**Directions for this task**
Since the listing below shows pictures, leave them out and write out exactly the lines from the line with "The height and width of the screenshot is (333, 362)." to the line with "This screenshot has height=555, width=1157.", both included, and no others.

**Records for this exercise**

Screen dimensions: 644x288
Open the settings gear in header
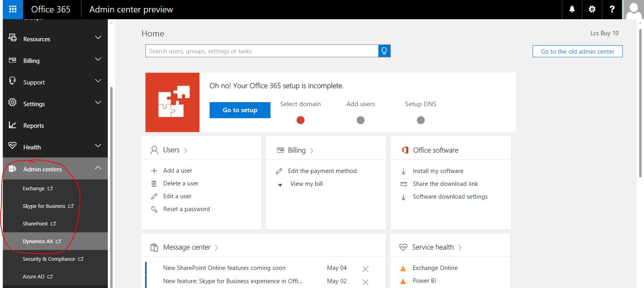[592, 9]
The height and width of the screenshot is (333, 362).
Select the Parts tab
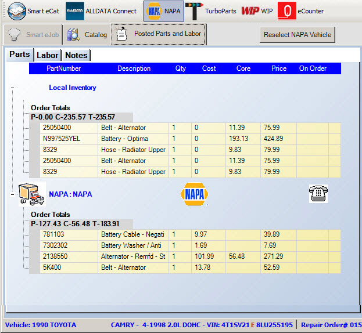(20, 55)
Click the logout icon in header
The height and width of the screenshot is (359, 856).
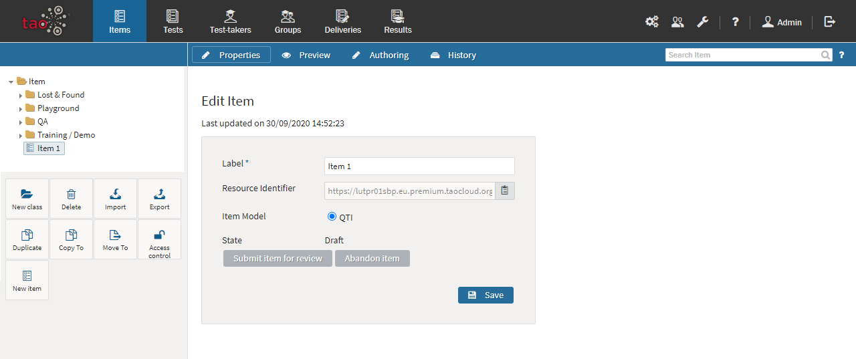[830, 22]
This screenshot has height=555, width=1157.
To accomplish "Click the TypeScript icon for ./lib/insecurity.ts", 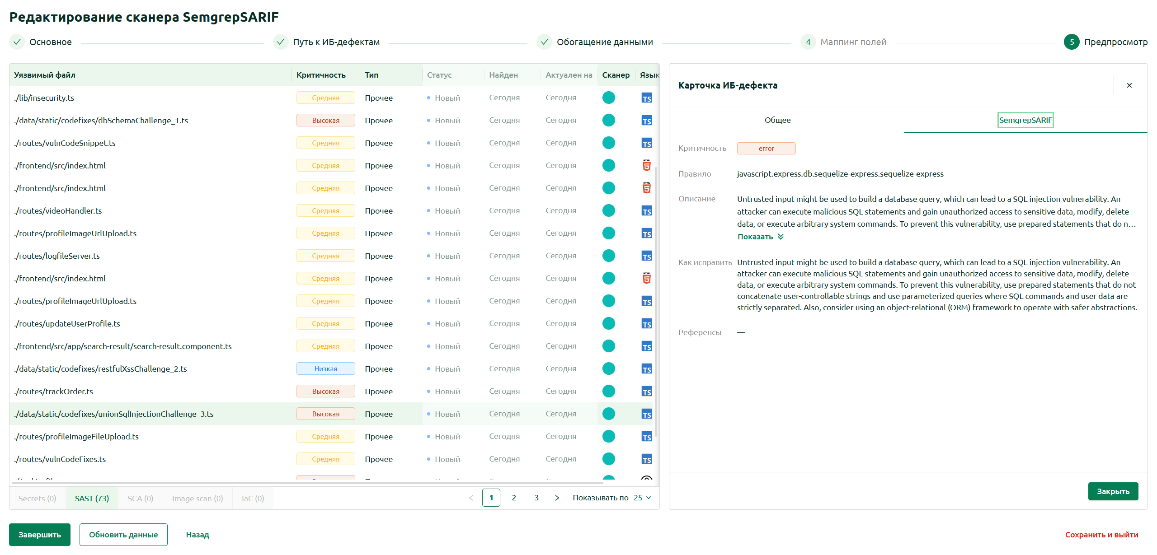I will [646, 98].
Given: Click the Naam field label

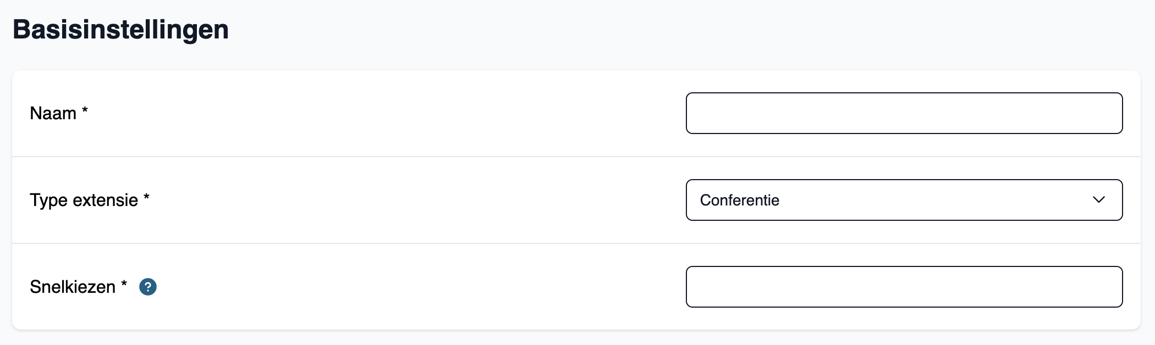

**Answer to the exercise**
The height and width of the screenshot is (333, 362).
Select the Parts tab
(20, 55)
Click the logout icon in header
The height and width of the screenshot is (359, 856).
[830, 22]
This screenshot has height=555, width=1157.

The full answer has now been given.